KUTIPAN:
Rusia resmi melancarkan invasi ke Ukraina sejak Kamis (24/2/2022). Menurut laporan Persatuan Bangsa Bangsa (PBB) hampir setengah juta orang mengungsi akibat invasi Rusia ke Ukraina.
Dilansir dari CNN, Selasa (1/3/2022) invasi Rusia menjadi puncak eskalasi politik kedua negara selama beberapa tahun belakangan. Konflik keduanya pecah menjadi perang dan memicu krisis keamanan terbesar sejak Perang Dingin.
Aksi Rusia: Rusia bukan secara tiba-tiba menyerang Ukraina. Sejak tahun lalu, Rusia telah memperketat pengaruh militernya di sekitaran Ukraina. Rusia sudah mengumpulkan puluhan ribu tentara, persenjataan hingga artileri di depan pintu Ukraina.
Setidaknya, Presiden Rusia Vladimir Putin telah mengumpulkan tentara sebanyak 150.000 orang di tiga sisi. Kemudian pada akhir 2021 dan awal 2022, ketegangan meningkat usai citra satelit mengungkap adanya pergerakan dari militer Rusia.
Pasukan, tank, artileri dan peralatan lainnya bermunculan di beberapa lokasi lebih dekat dengan Ukraina, yakni di Krimea dan Belarusia. Bahkan beberapa pasukan terus bergerak menyeberang ke Ukraina dari utara Belarusia dan ke selatan dari Krimea.
Serangan pertama Rusia dilakukan beberapa hari setelah Putin mengumumkan bahwa Moskow akan secara resmi mengakui Republik Rakyat Donetsk dan Luhansk di wilayah Donbas Ukraina timur.
Akar konflik: Setelah Uni Soviet runtuh, Pakta Pertahanan Atlantik Utara alias NATO memulai pengaruh ke negara-negara bekas Uni Soviet.
Pada 2004, NATO memasukan bekas republik Baltik Soviet Estonia, Latvia dan Lithuania ke dalam keanggotaan. Kemudian pada 2008, NATO menyatakan ingin mengajak Ukraina bergabung.
Putin melihat niat NATO ke Ukraina sebagai ancaman. Demi mempertahankan Ukraina agar tak bergabung dengan NATO, Putin pernah menyebut Ukraina sebagai bagian dari Rusia, baik secara budaya, bahasa dan politik.

TUGAS 1:
Jawab pertanyaan berikut berdasarkan kutipan tentang invasi Rusia ke Ukraina.
(a) Menurut laporan PBB, berapa banyak orang yang mengungsi akibat invasi ini?
(b) Setidaknya berapa tentara yang sudah dikumpulkan Putin, dan di berapa sisi?
(c) Pada tahun berapa NATO memasukkan Estonia, Latvia dan Lithuania sebagai anggota?
TUGAS 2:
Ubah semua teks dalam kutipan tentang invasi Rusia ke Ukraina, dari "Akar konflik: Setelah" sampai "mengajak Ukraina bergabung.", dengan mengganti "Uni Soviet" menjadi "USSR".
TUGAS 3:
Menurut kutipan tentang invasi Rusia ke Ukraina, mengapa Putin pernah menyebut Ukraina sebagai bagian dari Rusia?
Data berikut sama sekali tidak diperlukan di sini.

DATA YANG DITAMPILKAN:

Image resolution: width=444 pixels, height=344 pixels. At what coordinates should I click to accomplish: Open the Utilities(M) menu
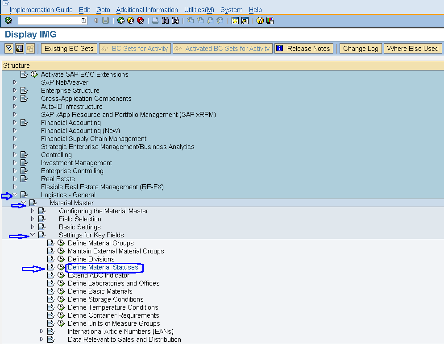coord(199,9)
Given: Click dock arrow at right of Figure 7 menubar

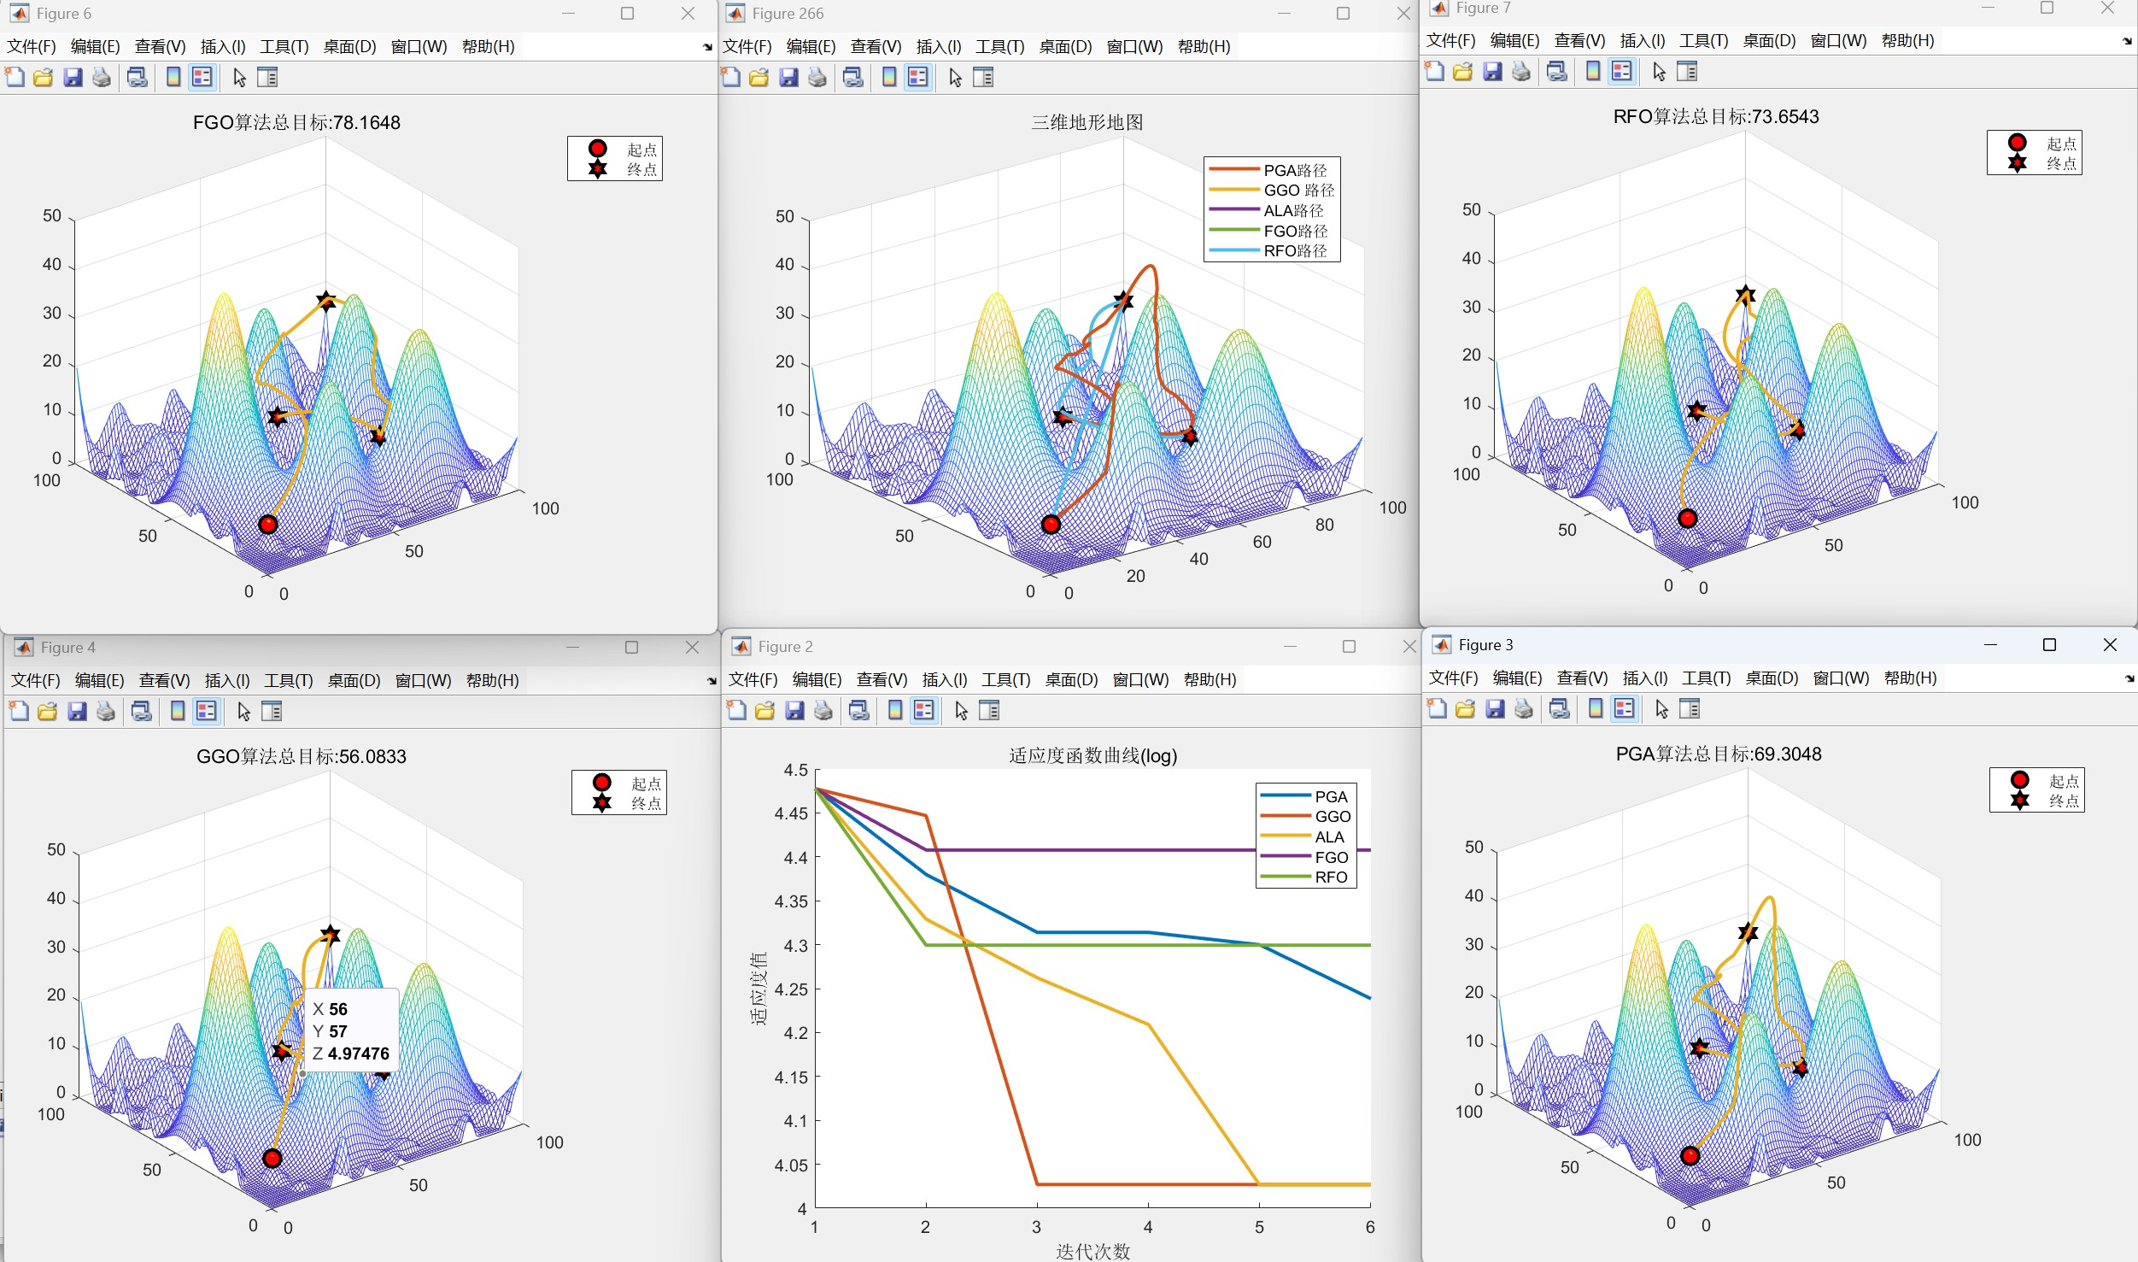Looking at the screenshot, I should click(2127, 41).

JAWABAN BENAR 1:
(a) Hampir setengah juta orang.
(b) Setidaknya 150.000 orang, di tiga sisi.
(c) Pada 2004.

JAWABAN BENAR 2:
Akar konflik: Setelah USSR runtuh, Pakta Pertahanan Atlantik Utara alias NATO memulai pengaruh ke negara-negara bekas USSR.
Pada 2004, NATO memasukan bekas republik Baltik Soviet Estonia, Latvia dan Lithuania ke dalam keanggotaan. Kemudian pada 2008, NATO menyatakan ingin mengajak Ukraina bergabung.

JAWABAN BENAR 3:
Putin menyebut Ukraina sebagai bagian dari Rusia, baik secara budaya, bahasa, maupun politik, supaya Ukraina tidak bergabung dengan NATO. Ia menganggap niat NATO terhadap Ukraina sebagai ancaman.